## PROVIDED DATA
※

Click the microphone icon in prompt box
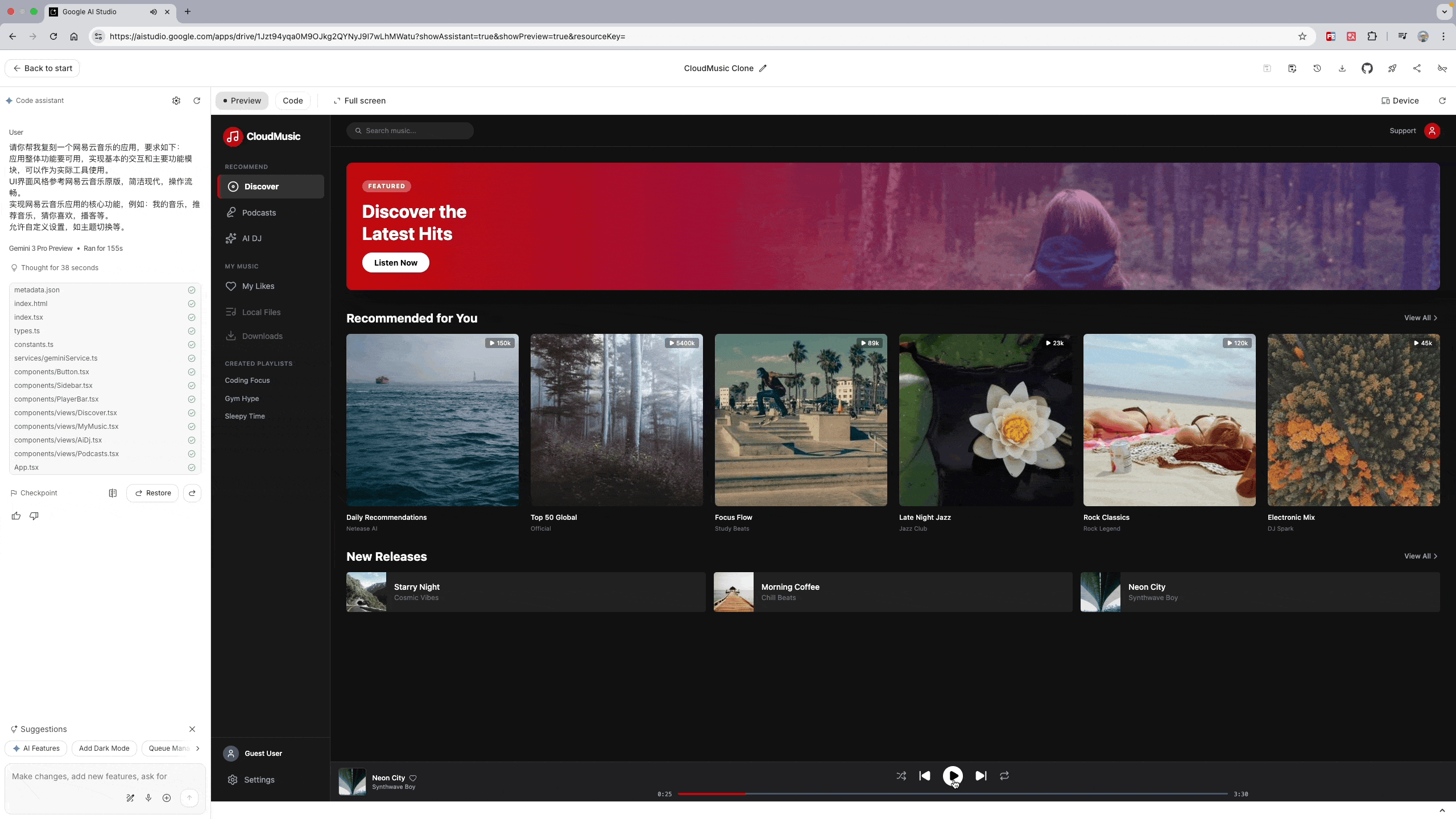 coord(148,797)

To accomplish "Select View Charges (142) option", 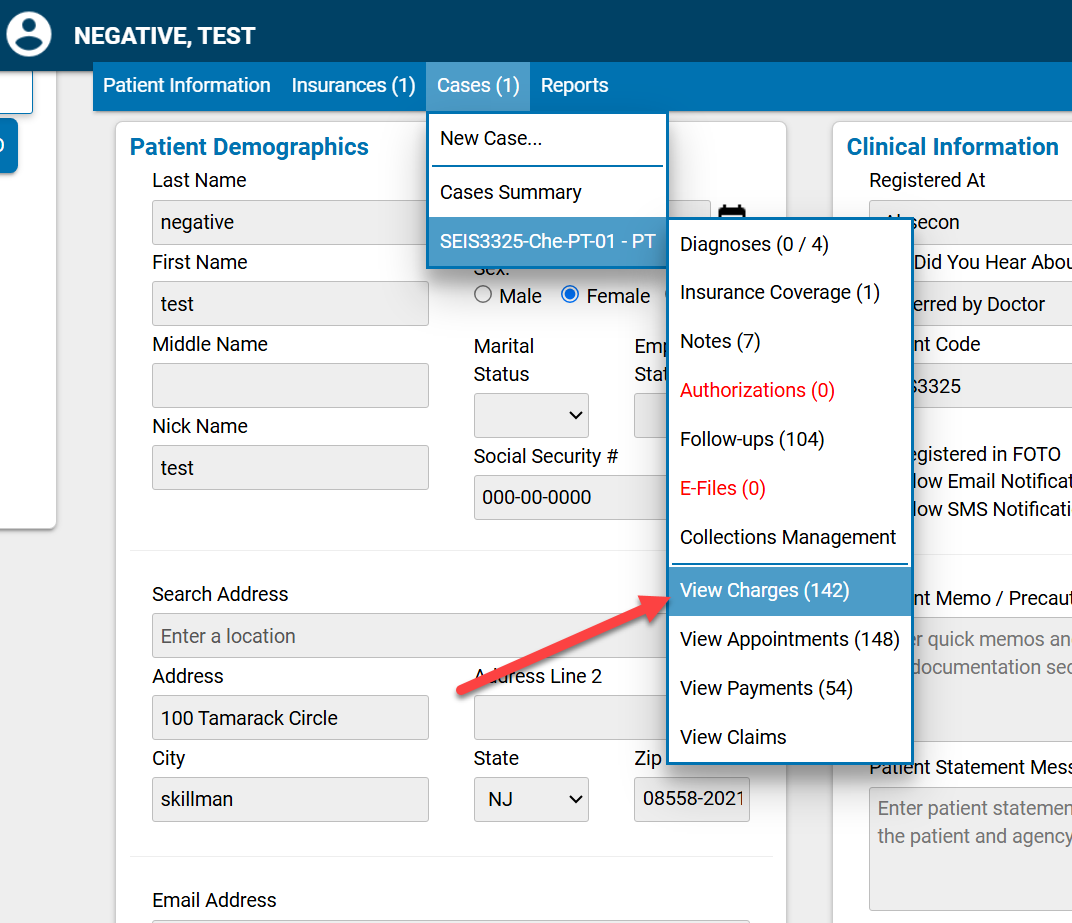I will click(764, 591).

※

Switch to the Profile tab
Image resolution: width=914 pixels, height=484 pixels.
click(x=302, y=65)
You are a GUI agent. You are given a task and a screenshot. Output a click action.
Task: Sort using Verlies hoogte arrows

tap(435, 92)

※

## WRITTEN PROBLEM
Give the listing again from the line with "Switch to the Profile tab" to the line with "tap(435, 92)", swapping "arrows" for "buttons" and keeping everything else the same.

## FINISHED EXERCISE
Switch to the Profile tab
Image resolution: width=914 pixels, height=484 pixels.
click(x=302, y=65)
You are a GUI agent. You are given a task and a screenshot. Output a click action.
Task: Sort using Verlies hoogte buttons

tap(435, 92)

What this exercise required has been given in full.